▽
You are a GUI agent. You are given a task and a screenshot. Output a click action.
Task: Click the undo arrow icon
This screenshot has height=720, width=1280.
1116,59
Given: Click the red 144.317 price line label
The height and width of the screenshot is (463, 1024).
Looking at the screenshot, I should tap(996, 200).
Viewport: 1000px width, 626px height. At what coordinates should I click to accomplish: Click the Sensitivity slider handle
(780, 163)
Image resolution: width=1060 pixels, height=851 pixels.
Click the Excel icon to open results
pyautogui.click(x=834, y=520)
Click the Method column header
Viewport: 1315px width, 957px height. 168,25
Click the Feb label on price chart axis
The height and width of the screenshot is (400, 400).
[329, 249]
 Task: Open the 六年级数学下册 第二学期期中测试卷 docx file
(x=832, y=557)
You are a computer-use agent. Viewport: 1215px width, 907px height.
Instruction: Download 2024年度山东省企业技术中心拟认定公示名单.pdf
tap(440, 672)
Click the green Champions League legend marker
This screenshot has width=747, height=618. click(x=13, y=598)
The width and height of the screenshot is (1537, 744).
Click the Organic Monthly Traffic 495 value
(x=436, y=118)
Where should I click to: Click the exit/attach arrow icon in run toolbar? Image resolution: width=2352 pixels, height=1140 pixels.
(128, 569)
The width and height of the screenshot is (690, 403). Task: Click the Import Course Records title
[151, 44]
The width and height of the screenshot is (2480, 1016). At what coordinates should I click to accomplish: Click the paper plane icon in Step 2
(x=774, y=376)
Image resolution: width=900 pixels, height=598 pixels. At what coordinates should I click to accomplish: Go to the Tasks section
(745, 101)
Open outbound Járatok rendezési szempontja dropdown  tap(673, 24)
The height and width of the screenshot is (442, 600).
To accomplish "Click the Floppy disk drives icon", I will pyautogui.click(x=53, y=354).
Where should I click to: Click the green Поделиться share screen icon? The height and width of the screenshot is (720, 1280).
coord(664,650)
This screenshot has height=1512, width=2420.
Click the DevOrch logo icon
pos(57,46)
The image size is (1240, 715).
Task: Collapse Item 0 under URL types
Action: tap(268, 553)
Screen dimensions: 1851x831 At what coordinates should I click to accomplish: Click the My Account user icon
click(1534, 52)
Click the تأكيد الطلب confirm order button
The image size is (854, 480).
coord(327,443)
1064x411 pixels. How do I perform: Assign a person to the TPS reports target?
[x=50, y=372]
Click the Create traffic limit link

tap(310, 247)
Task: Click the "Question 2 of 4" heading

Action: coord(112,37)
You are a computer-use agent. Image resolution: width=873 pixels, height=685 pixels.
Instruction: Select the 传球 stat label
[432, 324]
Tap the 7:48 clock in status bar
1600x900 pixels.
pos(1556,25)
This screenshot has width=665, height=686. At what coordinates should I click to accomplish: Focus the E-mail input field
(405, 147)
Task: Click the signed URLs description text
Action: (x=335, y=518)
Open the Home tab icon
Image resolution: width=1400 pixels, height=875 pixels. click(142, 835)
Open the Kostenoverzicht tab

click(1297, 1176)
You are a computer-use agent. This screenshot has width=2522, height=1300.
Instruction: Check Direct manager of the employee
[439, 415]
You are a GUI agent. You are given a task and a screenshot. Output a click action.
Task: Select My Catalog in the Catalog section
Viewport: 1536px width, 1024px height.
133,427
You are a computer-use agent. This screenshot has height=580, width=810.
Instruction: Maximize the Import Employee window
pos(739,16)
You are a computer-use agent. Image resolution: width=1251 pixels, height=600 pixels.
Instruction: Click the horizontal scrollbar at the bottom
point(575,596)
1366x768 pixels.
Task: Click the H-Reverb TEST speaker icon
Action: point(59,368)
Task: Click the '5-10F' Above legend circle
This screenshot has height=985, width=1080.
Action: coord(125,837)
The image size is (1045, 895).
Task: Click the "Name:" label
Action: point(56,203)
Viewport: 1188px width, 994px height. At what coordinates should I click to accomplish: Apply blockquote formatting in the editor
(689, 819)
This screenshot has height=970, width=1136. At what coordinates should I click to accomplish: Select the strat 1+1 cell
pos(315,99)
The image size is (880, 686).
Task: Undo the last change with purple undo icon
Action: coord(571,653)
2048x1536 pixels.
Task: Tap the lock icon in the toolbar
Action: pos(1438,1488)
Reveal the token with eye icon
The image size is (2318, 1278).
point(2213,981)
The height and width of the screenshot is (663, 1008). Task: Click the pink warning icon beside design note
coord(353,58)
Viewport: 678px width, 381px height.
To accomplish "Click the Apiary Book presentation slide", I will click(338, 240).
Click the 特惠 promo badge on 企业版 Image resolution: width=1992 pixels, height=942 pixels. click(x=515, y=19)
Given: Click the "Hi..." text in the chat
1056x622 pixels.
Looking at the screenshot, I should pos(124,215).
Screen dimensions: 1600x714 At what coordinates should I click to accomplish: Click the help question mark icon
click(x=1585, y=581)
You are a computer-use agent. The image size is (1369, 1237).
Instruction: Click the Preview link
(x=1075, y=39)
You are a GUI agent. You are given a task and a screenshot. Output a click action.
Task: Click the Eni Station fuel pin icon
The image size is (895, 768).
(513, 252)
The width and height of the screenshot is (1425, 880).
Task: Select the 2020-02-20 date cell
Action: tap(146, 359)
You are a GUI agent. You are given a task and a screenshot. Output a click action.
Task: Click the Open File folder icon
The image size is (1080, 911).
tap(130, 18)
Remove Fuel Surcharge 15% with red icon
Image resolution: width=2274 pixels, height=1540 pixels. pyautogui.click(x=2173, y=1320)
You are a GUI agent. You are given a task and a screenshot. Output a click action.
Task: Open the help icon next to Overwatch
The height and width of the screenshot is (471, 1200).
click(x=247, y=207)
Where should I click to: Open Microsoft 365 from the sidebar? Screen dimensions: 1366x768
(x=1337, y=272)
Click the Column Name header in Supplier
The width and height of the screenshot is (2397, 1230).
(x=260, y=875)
△
**Direction**
Scale the stretch from the line containing "The width and height of the screenshot is (690, 403)." through the line containing "Open outbound Járatok", both ends included. Reproduce every one of those lines in full, multiply each click coordinate in the answers by 0.8, and round to whole numbers with halves rounded up. Leave all numbers in the entry text unchanged.

**Task solution**
The width and height of the screenshot is (690, 403). Task: Click the Import Course Records title
[121, 35]
The width and height of the screenshot is (2480, 1016). At what coordinates should I click to accomplish: Click the paper plane icon in Step 2
(x=619, y=301)
Image resolution: width=900 pixels, height=598 pixels. At what coordinates should I click to accomplish: Go to the Tasks section
(596, 81)
Open outbound Járatok rendezési szempontja dropdown  tap(538, 19)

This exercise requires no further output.